If the predominate wisdom in all of business—and life, for that matter—is that people tend to do what they are paid or rewarded for doing, and we agree that the challenge for firms in the New Normal is to stop selling what they’d like to sell and start offering what clients want to buy (at a price that is commensurate with service value), then let’s talk about better connecting lawyer comp to what clients suggest they would like their lawyers to do and what they think it is worth.
How is it that we can better link lawyer compensation and fee valuation into something as amorphous as the true value of legal work?
In a 2009 article I coauthored with Fred Paulmann of the Counsel Management Group, we created a discussion framework for valuing legal services based on three core principles of real estate valuation—comparables, replacement cost, and economic value added.

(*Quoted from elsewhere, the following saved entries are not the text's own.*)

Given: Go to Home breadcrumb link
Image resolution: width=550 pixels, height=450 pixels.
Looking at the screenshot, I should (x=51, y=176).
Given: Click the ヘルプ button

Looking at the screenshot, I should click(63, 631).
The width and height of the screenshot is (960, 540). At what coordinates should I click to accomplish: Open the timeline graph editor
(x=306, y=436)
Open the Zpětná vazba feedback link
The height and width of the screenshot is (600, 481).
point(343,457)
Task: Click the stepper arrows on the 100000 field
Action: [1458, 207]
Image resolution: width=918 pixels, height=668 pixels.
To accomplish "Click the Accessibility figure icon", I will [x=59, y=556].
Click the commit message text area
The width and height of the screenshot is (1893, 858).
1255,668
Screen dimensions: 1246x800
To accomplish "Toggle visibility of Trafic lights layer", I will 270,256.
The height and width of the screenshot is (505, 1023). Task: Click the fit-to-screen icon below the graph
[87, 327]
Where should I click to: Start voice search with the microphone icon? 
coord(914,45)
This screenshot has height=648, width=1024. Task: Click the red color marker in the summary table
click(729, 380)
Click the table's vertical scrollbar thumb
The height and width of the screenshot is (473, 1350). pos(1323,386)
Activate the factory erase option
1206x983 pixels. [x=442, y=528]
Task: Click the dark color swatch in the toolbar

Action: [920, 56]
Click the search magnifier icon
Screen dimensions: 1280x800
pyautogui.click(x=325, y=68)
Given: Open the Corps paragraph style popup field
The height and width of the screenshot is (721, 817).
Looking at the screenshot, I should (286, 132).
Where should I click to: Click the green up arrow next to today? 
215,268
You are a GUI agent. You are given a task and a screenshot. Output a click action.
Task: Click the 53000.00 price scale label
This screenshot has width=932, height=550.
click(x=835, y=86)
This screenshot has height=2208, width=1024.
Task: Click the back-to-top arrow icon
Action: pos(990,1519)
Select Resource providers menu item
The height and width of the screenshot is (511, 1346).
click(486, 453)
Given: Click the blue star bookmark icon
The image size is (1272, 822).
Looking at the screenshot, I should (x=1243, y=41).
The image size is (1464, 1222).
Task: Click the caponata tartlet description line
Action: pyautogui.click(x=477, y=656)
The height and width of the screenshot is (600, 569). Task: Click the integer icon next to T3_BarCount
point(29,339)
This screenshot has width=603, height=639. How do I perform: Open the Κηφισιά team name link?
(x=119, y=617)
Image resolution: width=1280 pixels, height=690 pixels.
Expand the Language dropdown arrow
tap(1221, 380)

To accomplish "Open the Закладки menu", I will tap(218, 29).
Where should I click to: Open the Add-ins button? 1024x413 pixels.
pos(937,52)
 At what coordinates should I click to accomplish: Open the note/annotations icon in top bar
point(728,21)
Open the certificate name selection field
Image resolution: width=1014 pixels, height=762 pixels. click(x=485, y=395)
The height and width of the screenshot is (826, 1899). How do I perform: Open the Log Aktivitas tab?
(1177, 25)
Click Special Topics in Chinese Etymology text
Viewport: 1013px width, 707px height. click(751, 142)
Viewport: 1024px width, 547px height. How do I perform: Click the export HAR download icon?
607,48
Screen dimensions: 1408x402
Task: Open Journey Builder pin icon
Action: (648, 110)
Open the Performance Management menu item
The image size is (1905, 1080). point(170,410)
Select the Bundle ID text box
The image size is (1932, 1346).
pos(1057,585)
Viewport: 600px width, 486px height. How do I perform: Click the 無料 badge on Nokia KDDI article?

Comparables seek to identify options having similar qualities or characteristics, and then use those as reference points in determining pricing. In legal services, as opposed to real estate, we might look for comparables per stage, per outcome, per process deployed, per the reliability of the options examined (rather than the real estate comparables of square footage, improvements like a house with a number of bedrooms/baths, location, etc.).
It will be important going forward to help a client—whether the client is an individual hiring a solo to help her through her nasty divorce or a multinational company hiring a megafirm to beat back an unwanted takeover—to understand whether the price he or she is paying is either above, below or on a par with market comparables. It will be important going forward for large firm management or smaller-practice lawyers to set reasonable and achievable compensation expectations that are connected to the value of the services in the marketplace and not so much to simply what a lawyer thinks he or she is worth or would like to make.
In order to truly assess comparables, I’d like to suggest that a broad range of service providers be considered, including medium-size and smaller firms, firms from other jurisdictions, legal process outsourcers, consultants and legal industry service vendors. While it is critical to compare like things, in order to drive value in this kind of analysis, lawyers must unbundle and objectively examine the criteria, results and qualities they want to compare among a variety of providers.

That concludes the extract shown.